WO2013041907A1

WO2013041907A1 - Wind and solar energy collector for vehicles

Info

Publication number: WO2013041907A1
Application number: PCT/IB2011/054117
Authority: WO
Inventors: Caton Basil LAI; Kenny Kang Yiu LAI
Original assignee: Lai Caton Basil
Priority date: 2011-09-20
Filing date: 2011-09-20
Publication date: 2013-03-28

Abstract

This invention would allow continuous charging of the vehicle battery through solar panels and wind turbines, allowing for maximum conservation of energy and extended range of purely electric vehicles, greatly reducing or even eliminating the need to plug them in and strain our electricity grid. Vehicles can charge up in the parking lot during the day and conserve energy while driving using the wind turbines and solar panels.
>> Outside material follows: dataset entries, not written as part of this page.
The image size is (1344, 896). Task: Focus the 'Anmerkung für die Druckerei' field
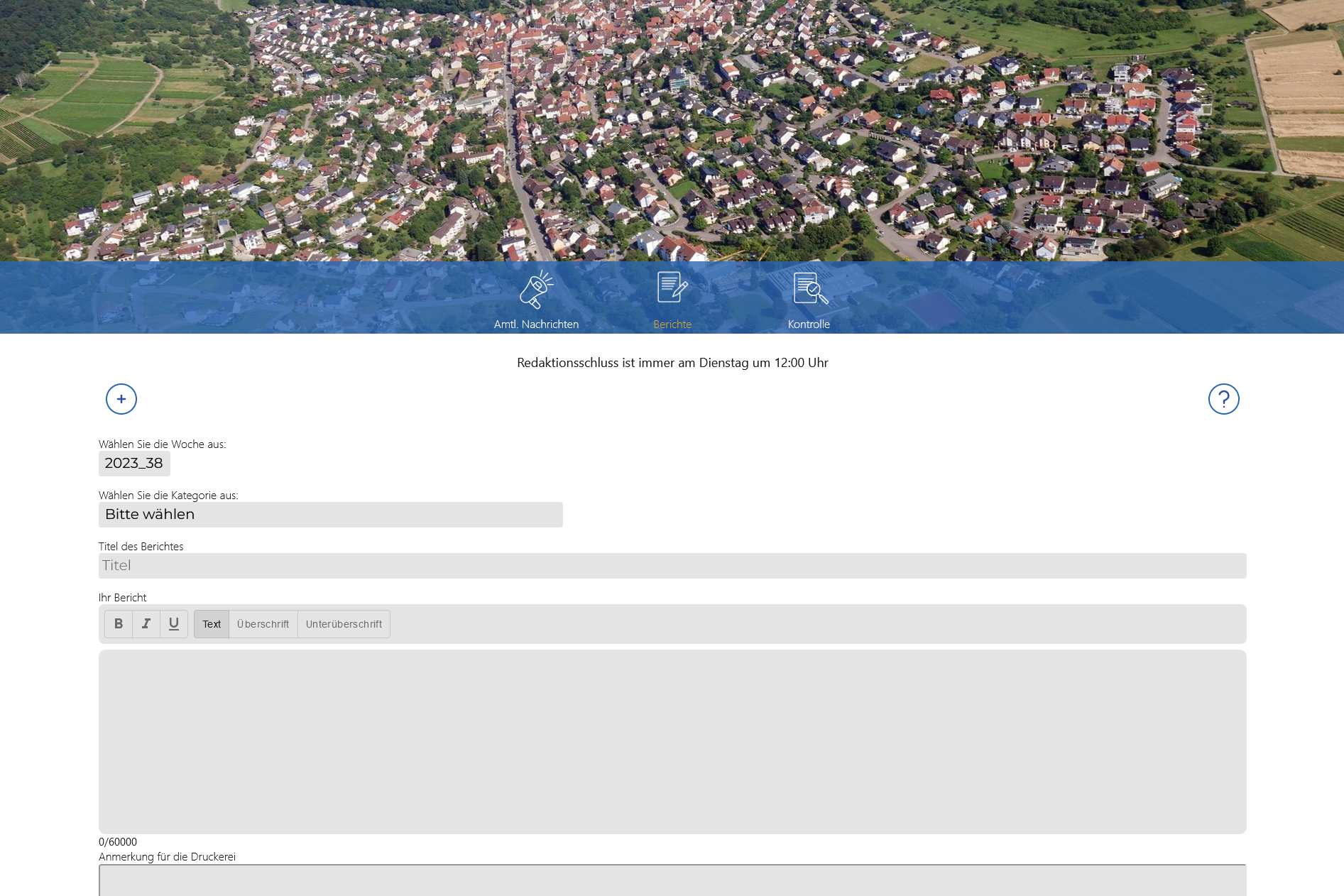(x=672, y=881)
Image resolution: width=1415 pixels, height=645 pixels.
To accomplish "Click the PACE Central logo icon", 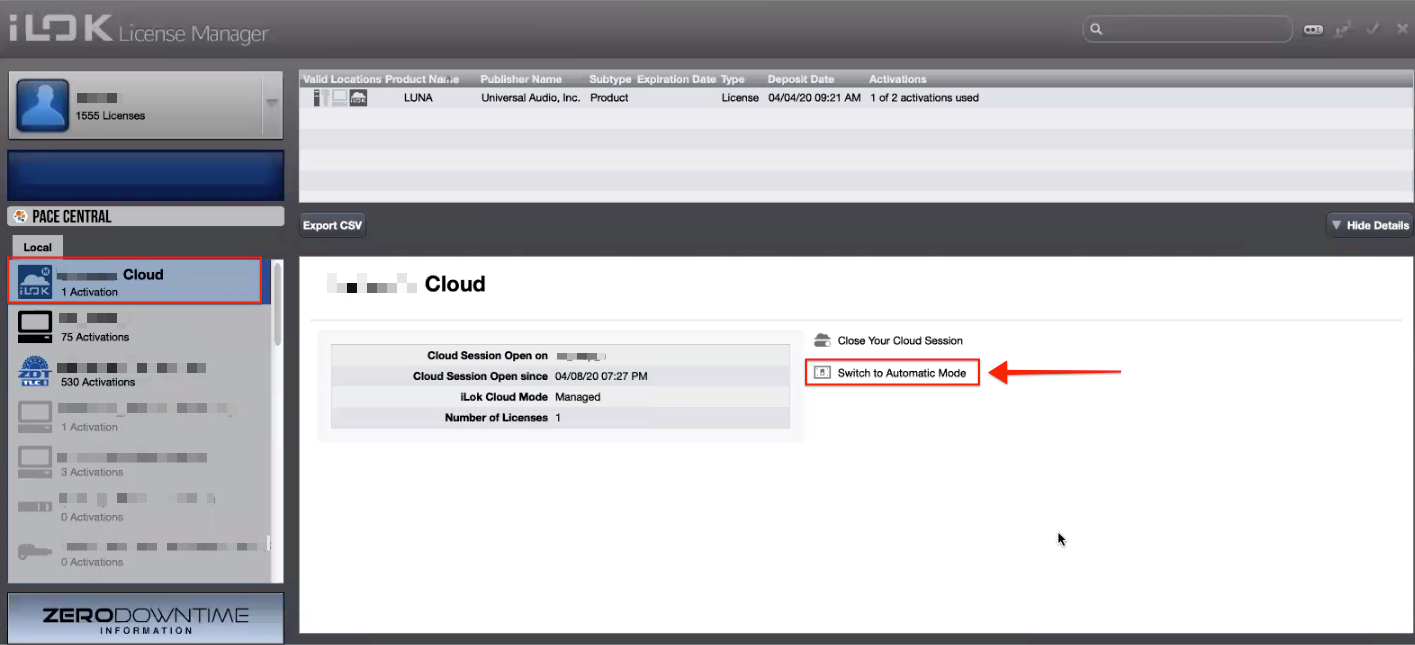I will coord(20,216).
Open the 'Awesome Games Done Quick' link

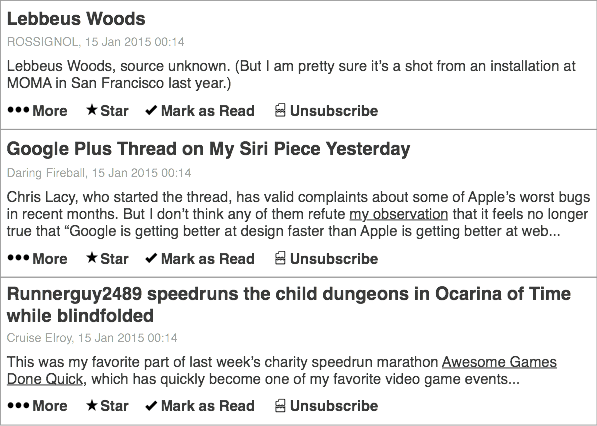point(282,370)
My system utilizes a roof mounted apparatus with a solar panel and wind turbines to assist with recharging the batteries. This roof design was chosen for simplicity and ease of maintenance. Solar panels can be placed on the hood and truck for more area coverage and additional wind turbines can be added to lower bumper air intakes or hood intakes to improve charging.

Description

WIND AND SOLAR ENERGY COLLECTOR FOR VEHICLES

BACKGROUND

The depletion of fossil fuels and more importantly, the pollution created by combustion engines, warrants the need for alternate sources of fuel for vehicles. Many solutions have been proposed and developed to some degree but electric vehicles have gained the most traction - whether hybrid or fully electric, using electricity to power vehicles have become increasingly popular. However, current solutions are not without faults; hybrids still pollute and do not offer substantial improvement at highway speeds, and the range of electric vehicles are short and not adequate for those who do not live in the city.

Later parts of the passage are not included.